Dezima Pharma Appoints Seasoned New CEO
6/12/2013 7:31:16 AM
Dezima Pharma Appoints Seasoned New CEO
NAARDEN, The Netherlands--(BUSINESS WIRE)-- Dezima Pharma ('Dezima'), the biotechnology company developing innovative drugs in the field of dyslipidemia, announced today that it has appointed Rob de Ree as its new Chief Executive Officer.
Mr. de Ree has over 20 years of experience in sales & marketing, business development and general management in Pharma and Medtech, including Medtronic, Crucell and the cardiovascular franchise of Byk Gulden. Most recently he held the CEO position at Amsterdam-based cardiovascular monitoring company, BMEYE BV, which was successfully sold to Edwards Lifesciences in 2012 under his leadership. He holds a degree in Pharmacy.
Dezima was founded in 2012 by Prof. John Kastelein, Professor of Medicine at the Department of Vascular Medicine at the Academic Medical Center of the University of Amsterdam, and focuses on the development of novel products to treat dyslipidemic patients suffering from cardiovascular disease. Its lead program involves the development of the CETP inhibitor DEZ-001 (previously TA-8995) which was in-licensed from Mitsubishi Tanabe Pharma Corporation. The Company has recently raised a total of €14.2 million and is fully financed to execute a phase III enabling study in dyslipidemia. This phase II study "TULIP" is scheduled to start in Q3 2013.
Mr. de Ree commented, "The treatment of dyslipidemia requires novel drugs to further improve patient care. Dezima's ambition is to seek new solutions to treat this disease, of which our lead program, DEZ-001, a CETP inhibitor, is a potential best-in-class. This is a great opportunity for me to take on the role of CEO of Dezima and to work with such an experienced team."
Managing Partner of Forbion and Chairman of Dezima's board, Sander Slootweg added, "Rob brings a wealth of experience to Dezima as he knows the cardiovascular field inside out. Besides his operational strength, Rob will also spearhead our business development activities as we have the only later-stage, unencumbered asset in a commercially attractive field, the evolving CETP space."
Mr. de Ree is taking over from Dezima's interim CEO and General Partner of Forbion Capital Partners, Sander van Deventer, who has stepped down from the role, but will remain closely involved with the Company by joining the Scientific Advisory Board (SAB). The SAB also includes world-leading experts in the dyslipidemia space such as Dr Philip Barter, Professor at The Heart Research Institute, Sydney, Australia, and Dr Bryan Brewer, Senior Research Consultant of Lipoprotein and Atherosclerosis Research at the Medstar Research Institute, Washington DC, USA.
About Dezima Pharma B.V.
Dezima Pharma was founded in 2012 by Prof. John Kastelein, Professor of Medicine at the Department of Vascular Medicine at the Academic Medical Center of the University of Amsterdam, The Netherlands, and financed by Forbion Capital Partners, BioGeneration Ventures and New Science Ventures, to develop novel products to treat dyslipidemic patients suffering from cardiovascular disease (CVD). The company's lead product DEZ-001 (previously TA-8995) has been in-licenced from Mitsubishi Tanabe Pharma Corporation and is a potentially best-in-class CETP inhibitor.

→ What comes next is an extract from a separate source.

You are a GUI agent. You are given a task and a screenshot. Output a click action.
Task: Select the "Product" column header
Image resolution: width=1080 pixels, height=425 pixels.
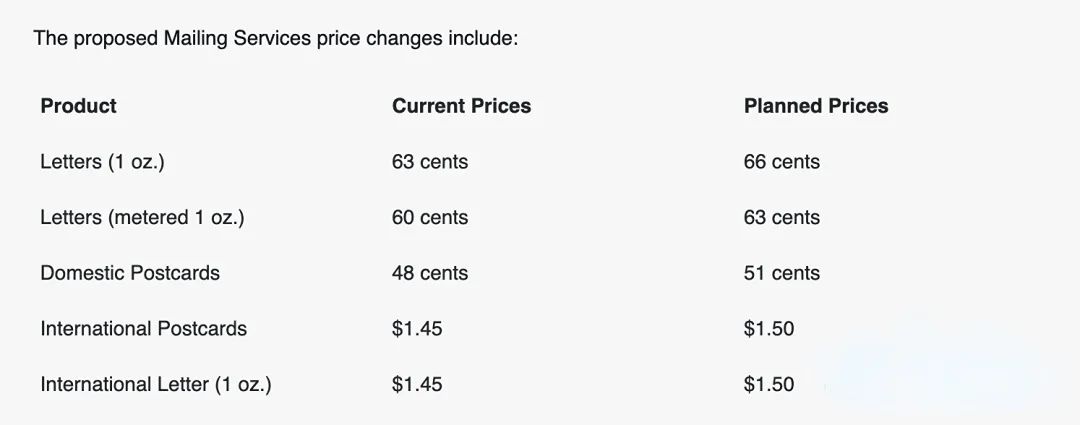tap(78, 106)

About dyslipidemia and CETP inhibitors
Dyslipidemia is a generally asymptomatic disease in which serum lipid levels deviate from the normal level. It is considered to be a modifiable risk factor for cardiovascular disease due the direct relation with atherosclerosis. The market for dyslipidemic drugs, including statins, fish oils and fibrates, topped $25Bn in 2010. Though current treatment is relatively effective a high unmet need remains: about 60% of treated patients have a considerable chance of experiencing a cardiovascular event, which comes with significant morbidity and mortality.
The Cholesteryl Ester Transfer Protein (CETP) facilitates the transfer of cholesterol from HDL to other lipoproteins including LDL, in exchange for triglycerides. The CETP mediated transfer of cholesterol into LDL particles results into maturation of those LDL particles to more atherogenic LDL particles, which contribute to macrophage foam cell, and eventually plaque formation. Large Mendelian Randomization studies, epidemiological as well as preclinical studies have provided evidence for the notion that CETP activity is inversely related to cardiovascular mortality and reduced activity of CETP by pharmaceutical means or by naturally occurring mutations in the CETP gene results in increased HDL and decreased LDL levels. This provides a rationale for inhibition of CETP activity as a therapeutic intervention in dyslipidemic conditions characterized by either low HDL or high LDL cholesterol.